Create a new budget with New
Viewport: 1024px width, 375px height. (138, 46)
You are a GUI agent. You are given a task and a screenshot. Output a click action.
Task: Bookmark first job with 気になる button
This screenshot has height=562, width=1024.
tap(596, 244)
______
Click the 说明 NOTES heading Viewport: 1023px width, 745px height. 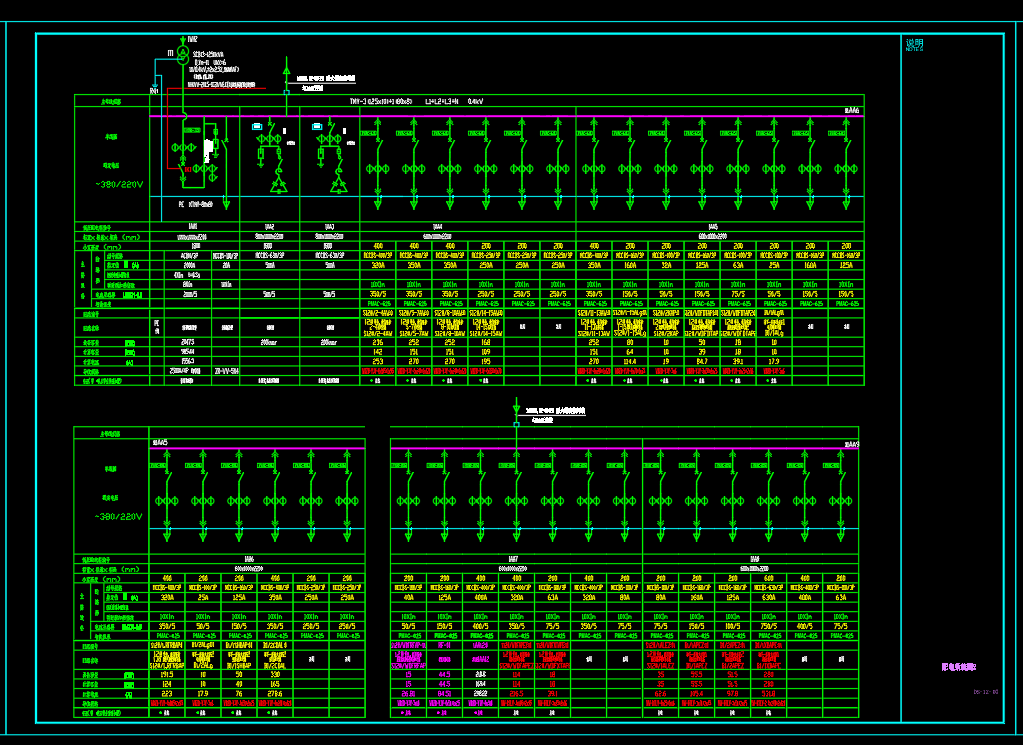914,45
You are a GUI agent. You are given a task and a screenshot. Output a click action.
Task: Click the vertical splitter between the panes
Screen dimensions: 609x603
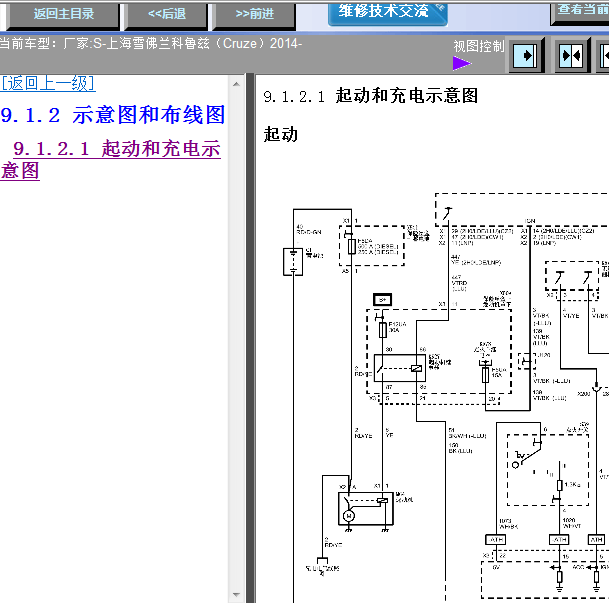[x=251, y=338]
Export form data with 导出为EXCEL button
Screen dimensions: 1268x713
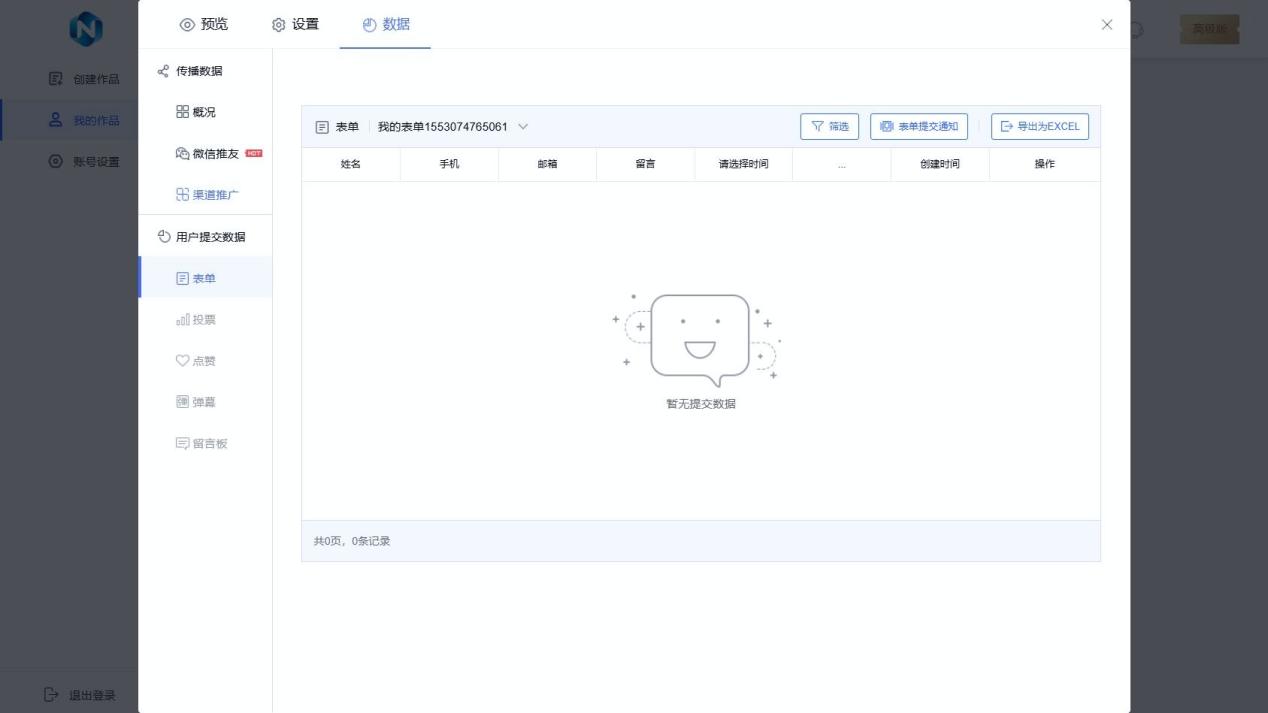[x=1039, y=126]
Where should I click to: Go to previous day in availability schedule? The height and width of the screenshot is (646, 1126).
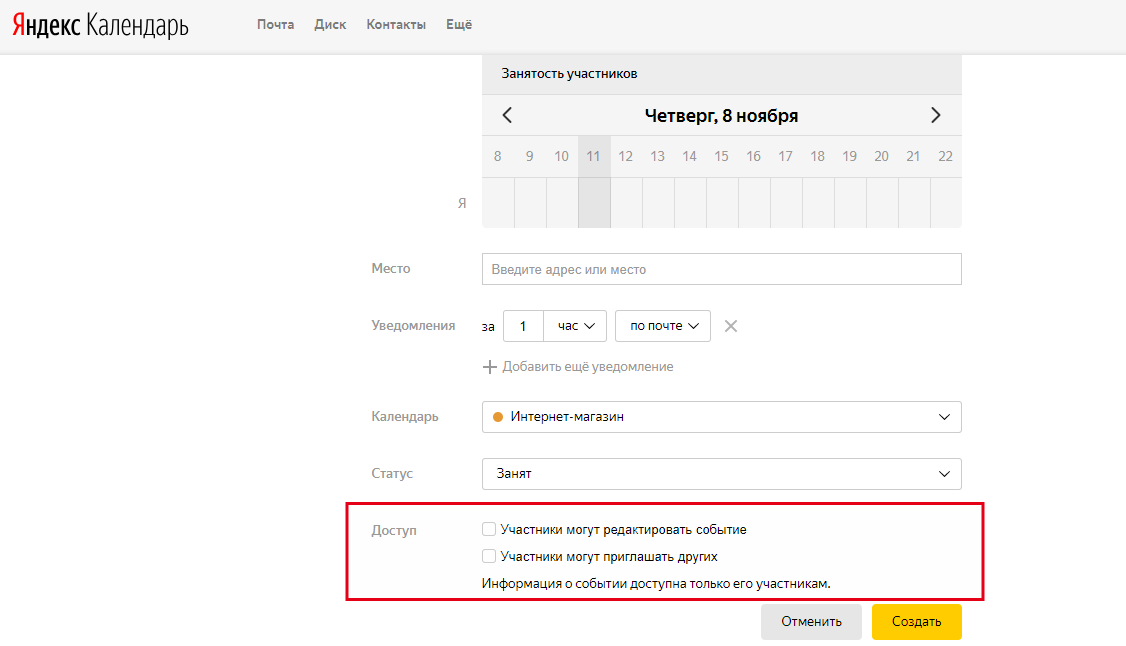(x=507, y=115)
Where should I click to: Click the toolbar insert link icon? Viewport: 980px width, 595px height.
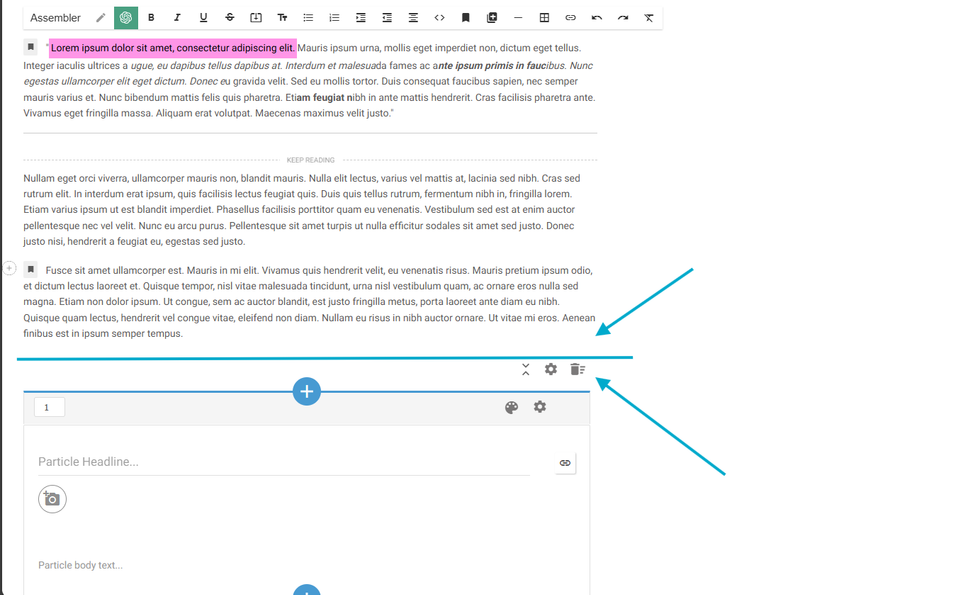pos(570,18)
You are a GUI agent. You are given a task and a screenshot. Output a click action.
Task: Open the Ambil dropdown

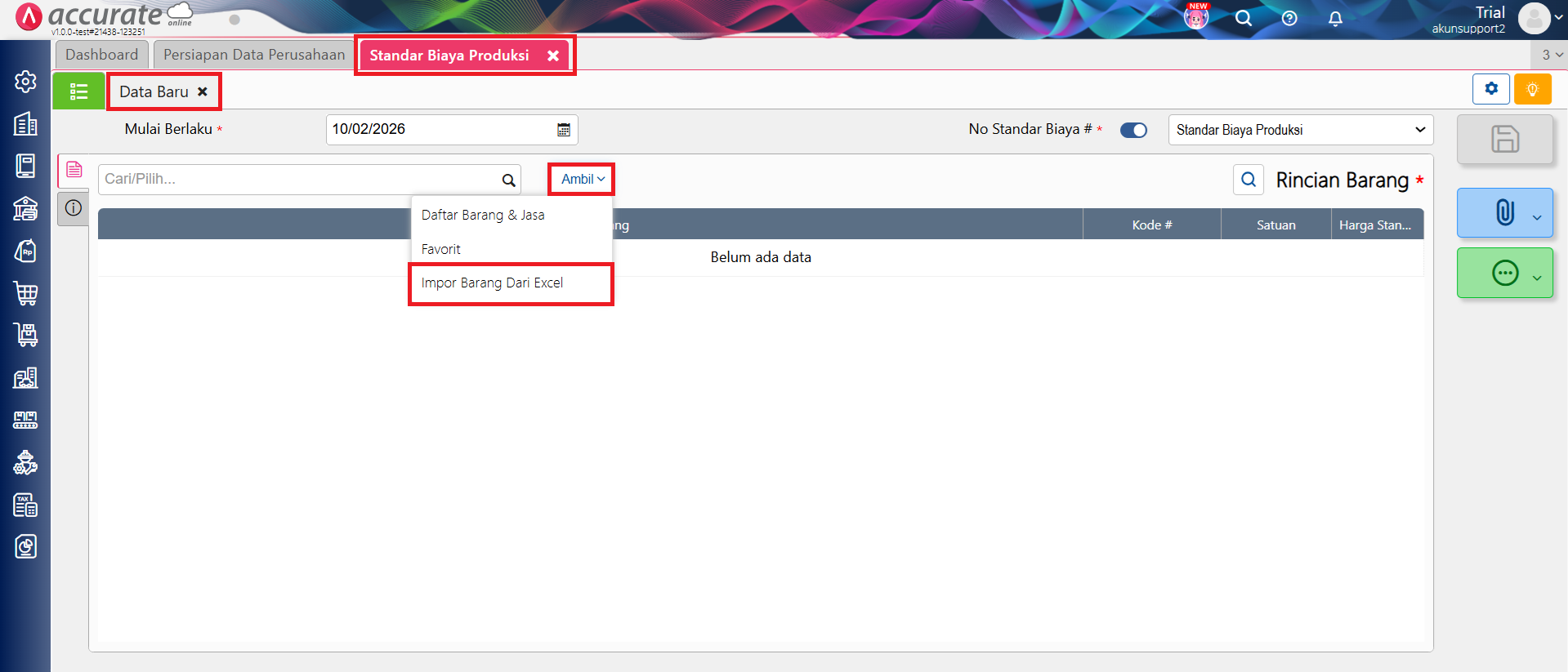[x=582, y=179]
______
Your objective: Copy the listing above word for word, from the line with "Create a new budget with New" up to and including the line with "tap(596, 244)".

Solution for this problem:
Create a new budget with New
Viewport: 1024px width, 375px height. (138, 46)
You are a GUI agent. You are given a task and a screenshot. Output a click action.
Task: Bookmark first job with 気になる button
This screenshot has height=562, width=1024.
tap(596, 244)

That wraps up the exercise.